Entries on target coordinates
++++++++++++++++++++

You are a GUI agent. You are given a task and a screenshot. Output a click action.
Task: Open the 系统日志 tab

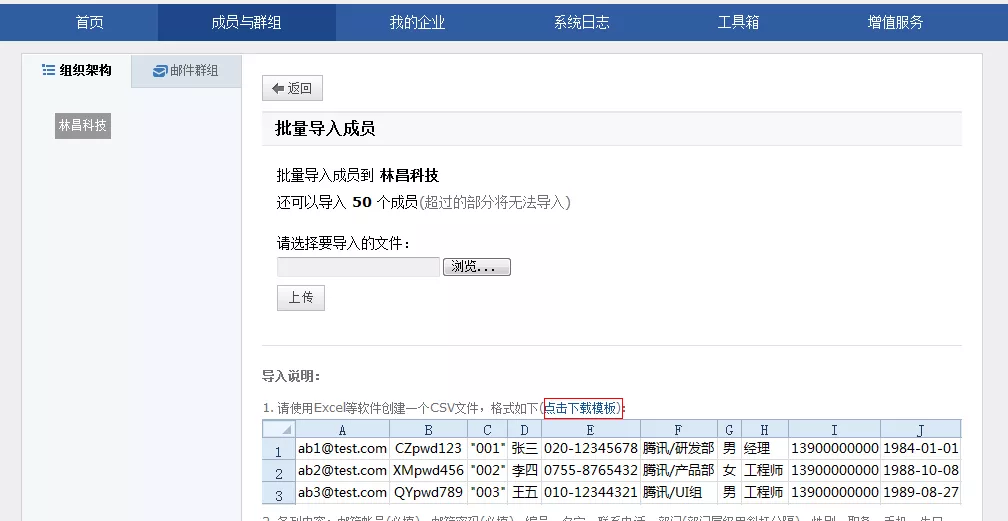click(x=581, y=22)
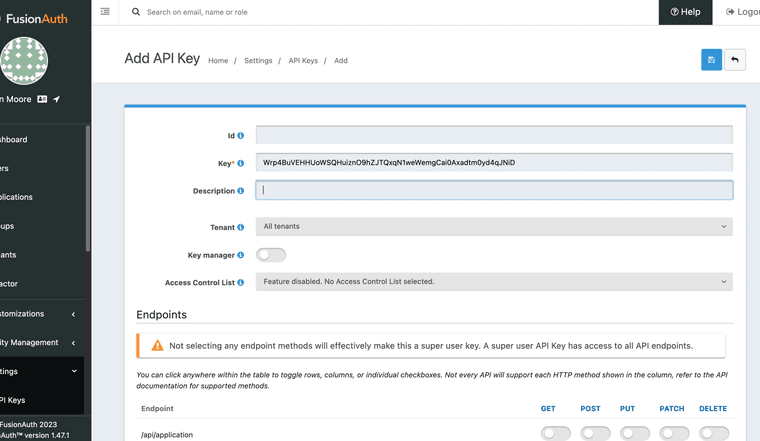
Task: Click the Help button in top bar
Action: point(686,12)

++++++++++++++++++++

Given exercise
Output the lines above verbatim, omitting the pictures.

Solution to the problem
You are a GUI agent. You are given a task and a screenshot. Output a click action.
Task: Open the 系统日志 tab

click(x=581, y=22)
Task: Click the Help button in top bar
Action: point(686,12)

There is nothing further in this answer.